Now it is obvious that this second description of falling into, or here better onto a black hole has no singularity. So how can this possibly describe the exact same physics as observed by the in-falling observer? General relativity requires her to approach a singularity, so she soon must feel very uncomfortable.
And that she will do also in the dual description: she will feel uncomfortable just the same, because in the dual description, the strings of the observer spread out all over the event horizon.
The more massive the black hole, the larger the event horizon surface, and the longer it takes to spread the strings around. In case of a very large black hole, say a super massive one which is a thousand times the size of the black hole in the center of our galaxy, it can take a day between reaching the event horizon and being ripped apart. This is because larger black holes are colder than smaller ones. Nevertheless, at some point, the strings of the observer are spread all over the surface and start mingling with the strings already there.
This is the so called “thermalization” of the observer. This thermalization is what feels like a singularity in the end. The observer hitting the singularity equals her strings being completely “thermalized” in the heat bath of the event horizon without there being a singularity in that description.
So, here we have dual descriptions once again. They are totally different yet also the exact equivalent in terms of predicted observations. They are not relative to different observers, like inside and outside observers that look at the black hole, which is another distinction that leads to complementary rather than dual descriptions. We have here only one observer! As I wrote already about the whole universe: “There is no difference between the descriptions. Being on the surface or being inside, these totally different situations are the exact same situation!”
This duality answers a possible reply to whether singularities exist in the universe. There are none! If they are at all, they are in some of your descriptions.
Straw-man: “Wait, did you not say the descriptions are dual? So the answer should be that there are none and also they are some, not that there are none. At least – something like that is what you insisted on the last time around when you were ranting about whether there is a certain number of spatial dimensions!”
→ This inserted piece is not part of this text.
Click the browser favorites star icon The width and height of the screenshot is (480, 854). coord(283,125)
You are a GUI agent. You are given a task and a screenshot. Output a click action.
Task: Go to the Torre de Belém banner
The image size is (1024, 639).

Well, yes, I could be more consistent in that respect, but there is one major difference: A singularity is not observable in principle, as it would require infinite resolution (and thus infinite amounts of energy). In fact, if we look at those theories that are actually dual, i.e. where the duality is not just supported by advanced hand waving but works out mathematically, then none of the mutually dual descriptions have singularities. Take for example the AdS-CFT duality: the outside-on-membrane description without gravity on one hand is dual to a string-inside description with gravity, but the latter has also no singularity, because it is a string description. A string has always some spatial extend.
So, yes, I cheated a little, but I did nowhere explicitly claim exact duality to orthodox general relativity; I always rather carefully made sure that it is the observations of an observer that need predicting. We only need to accept general relativity as far as it is proven by observation. There is obviously never any observer ever looking at a singularity.
Anyways, I hope I have now, with three to four posts, finally gotten across that there are two separately interesting aspects of the duality here (the event horizon and the singularity) and that they are NOT just the same as the new fad that everybody drivels on about – no this is not just the same as black hole complementarity (again: there is only a single observer here) and it is also not necessary to drone on about holography just because it sounds good. Just the interesting by itself is as always interesting enough already.